[PING] RFR: 8231111: Cgroups v2: Rework Metrics in java.base so as to recognize unified hierarchy

Severin Gehwolf sgehwolf at redhat.com
Fri Dec 20 14:50:54 UTC 2019


Hi Bob,

Sorry for the delay to get this updated.

Changes done in this latest webrev:

   1. Rebased on top of 8226575: OperatingSystemMXBean should be made
      container aware. File read ops now use privileged code.
   2. Warning for mixed cgroup controllers and returning null for metrics.
   3. Added implementations for getBlkIOServiceCount() and
      getBlkIOServiced() using sum of rios/wios and rbytes/wbytes across
      devices. Added impl for getTcpMemoryUsage()
   4. Returning -2 for not supported (if the metric would return long).
      boolean metrics now return Boolean and null if not supported. Same
      for array return types. null if not supported for symmetry.
   5. -XshowSettings:system output has been updated to return "N/A" for
      when a metric is not available. E.g. "Kernel OOM killer enabled"
      Boolean.
   6. Tests have been updated to reflect this.

webrev:
http://cr.openjdk.java.net/~sgehwolf/webrevs/JDK-8231111/06/webrev/
incremental webrev:
http://cr.openjdk.java.net/~sgehwolf/webrevs/JDK-8231111/06-incremental/webrev/

Testing: Docker tests and podman testing on cgroupsv2. I'll run it
through jdk/submit as well.

Hopefully this can get pushed with 8230305 early on in the jdk 15 cycle
:)

A couple of more inline comments below.

On Mon, 2019-12-02 at 12:13 -0500, Bob Vandette wrote:
> Sorry for the delay in responding.  See comments below:
> 
> > On Nov 29, 2019, at 4:05 AM, Severin Gehwolf <sgehwolf at redhat.com> wrote:
> > 
> > On Fri, 2019-11-15 at 17:51 +0100, Severin Gehwolf wrote:
> > > Hi,
> > > 
> > > Could I please get reviews of these core-libs, Linux-only, changes to
> > > the Metrics subsystem? This patch implements cgroupv2 support for
> > > Metrics which are currently cgroupv1-only.

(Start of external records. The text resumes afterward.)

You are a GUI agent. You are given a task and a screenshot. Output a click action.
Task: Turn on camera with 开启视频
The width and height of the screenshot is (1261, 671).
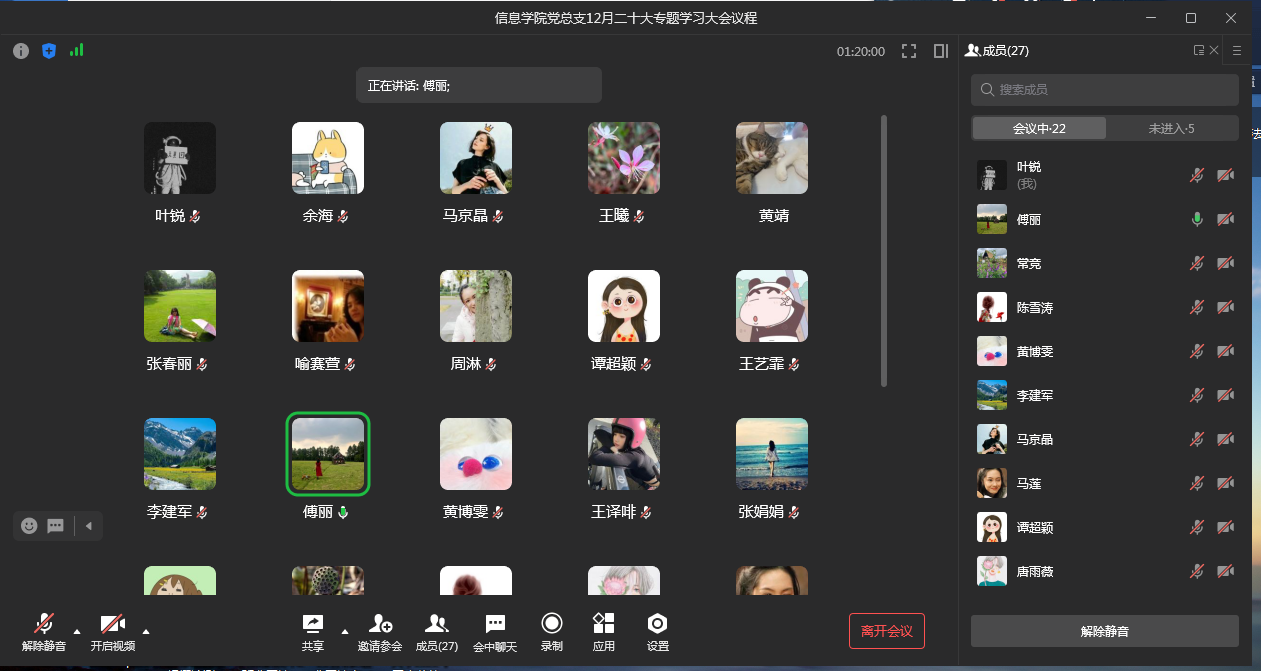(112, 631)
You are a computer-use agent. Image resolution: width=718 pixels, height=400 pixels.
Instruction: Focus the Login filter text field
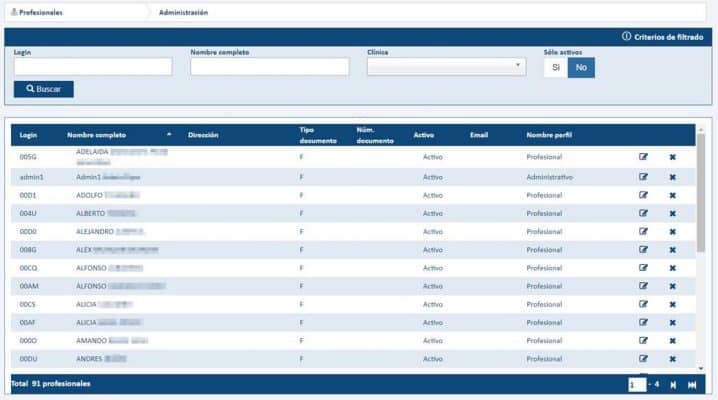tap(93, 67)
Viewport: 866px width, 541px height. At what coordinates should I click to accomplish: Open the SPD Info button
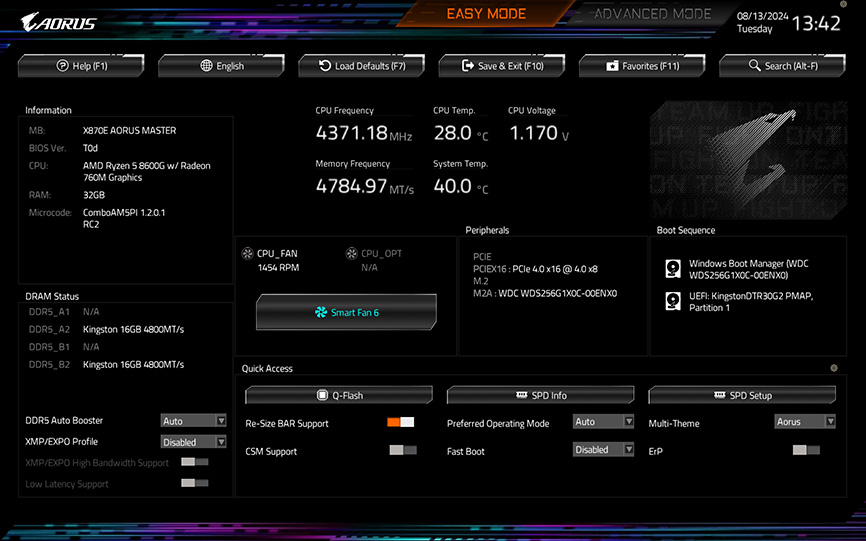click(x=541, y=395)

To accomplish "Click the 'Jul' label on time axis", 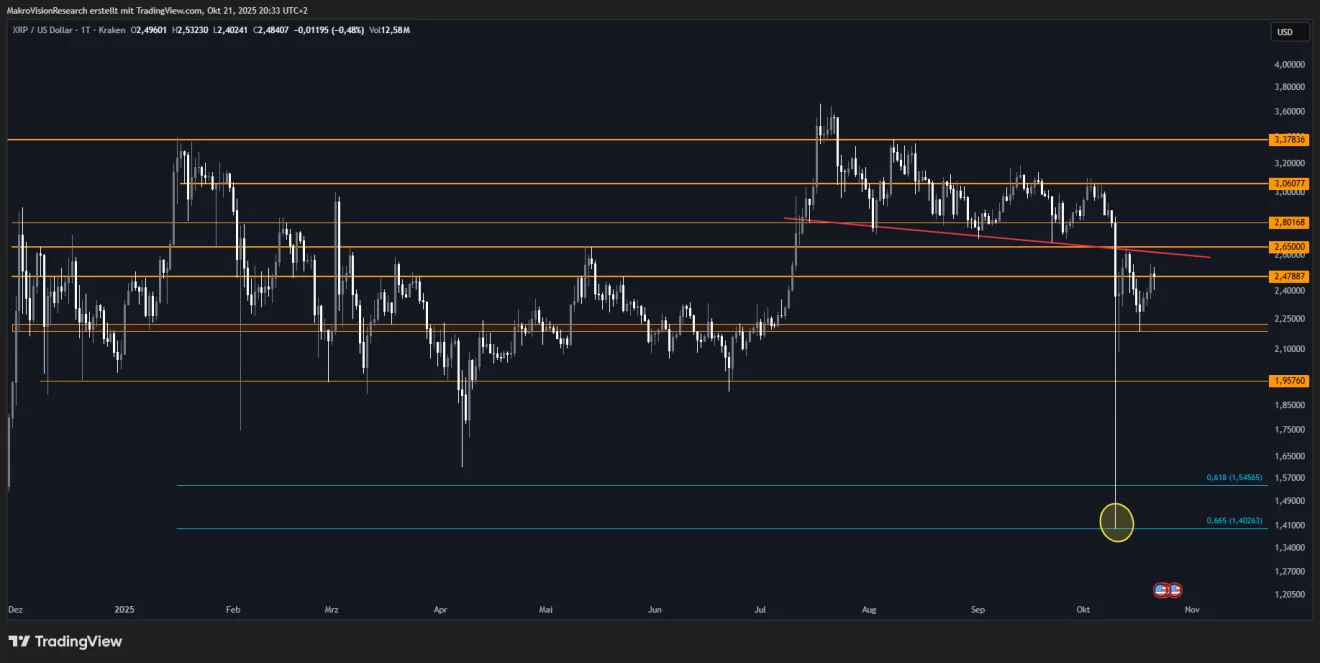I will coord(762,608).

Fedora 31 switched to
> > > cgroupv2 by default so it's time to get OpenJDK recognize it.
> > > 
> > > Note that a couple of metrics are no longer supported with cgroupv2.
> > > Most notably (not an exhaustive list, though):
> > > 
> > > Metrics.getKernel*() family of methods.
> > > Metrics.getTcp*() family of methods.
> > > Metrics.getBlkIO*() family of methods.
> > > Metrics.isMemoryOOMKillEnabled()
> > > 
> > > A couple of open questions with regards to that:
> > > 
> > > 1)
> > > Most API docs of Metrics make no distiction between "unlimited" and
> > > "not supported", both returning -1 for longs, for example. This is a
> > > problem, because output of "java -XshowSettings:system -version" will
> > > not distinguish between unlimited and not supported metrics. Would it
> > > be acceptable to change the API to distinguish those cases so that
> > > LauncherHelper could display them appropriately?
> > > 
> > > 2)
> > > How should we deal with "not supported" for booleans/arrays, etc.?
> > > Would it make sense to return record objects from the Metrics API so
> > > that this could be dealt with? E.g.
> > > 
> > > Metrics m = ...
> > > MetricResult<int[]> result = m.getCpuSetCpus();
> > > switch(result.getType()) {
> > >   case NOT_SUPPORTED: /* do something */; break;
> > >   case SUPPORTED: int[] val = result.get(); break;
> > >   ...         
> > > }
> > > 
> > > I'm bringing this up, because the proposed patch doesn't deal with the
> > > above open questions as of yet. With that being said, it's mostly
> > > identical to the proposed hotspot changes in [1].
> 
> For issue 1 and 2 …
> 
> I wonder if we should change the API to throw UnsupportedOperationException for those methods 
> that are not available.  This exception is used quite a lot in the java/nio and java/net packages
> for dealing with functionality not available on a host platform.
> 
> As an alternate suggestion, we already return -2 for "not supported" for most APIs in the hotspot
> implementation.  We could use this for non boolean values in the Metrics API.  For boolean
> values, we could change the API to return “Boolean”.  A null return would signify not
> implemented.

This alternative has been implemented in the latest webrev.
LauncherHelper has been updated to print "N/A" if some property being
printed is not supported. Example output for cgroupsv2:

$ ./bin/java -XshowSettings:system -version
Operating System Metrics:
    Provider: cgroupv2
    Effective CPU Count: 4
    CPU Period: 100000us
    CPU Quota: -1
    CPU Shares: -1
    List of Processors: N/A
    List of Effective Processors: N/A
    List of Memory Nodes: N/A
    List of Available Memory Nodes: N/A
    CPUSet Memory Pressure Enabled: N/A
    Memory Limit: Unlimited
    Memory Soft Limit: Unlimited
    Memory & Swap Limit: Unlimited
    Kernel Memory Limit: N/A
    TCP Memory Limit: N/A
    Out Of Memory Killer Enabled: N/A

openjdk version "15-internal" 2020-09-15
OpenJDK Runtime Environment (build 15-internal+0-adhoc.sgehwolf.openjdk-head-2)
OpenJDK 64-Bit Server VM (build 15-internal+0-adhoc.sgehwolf.openjdk-head-2, mixed mode, sharing)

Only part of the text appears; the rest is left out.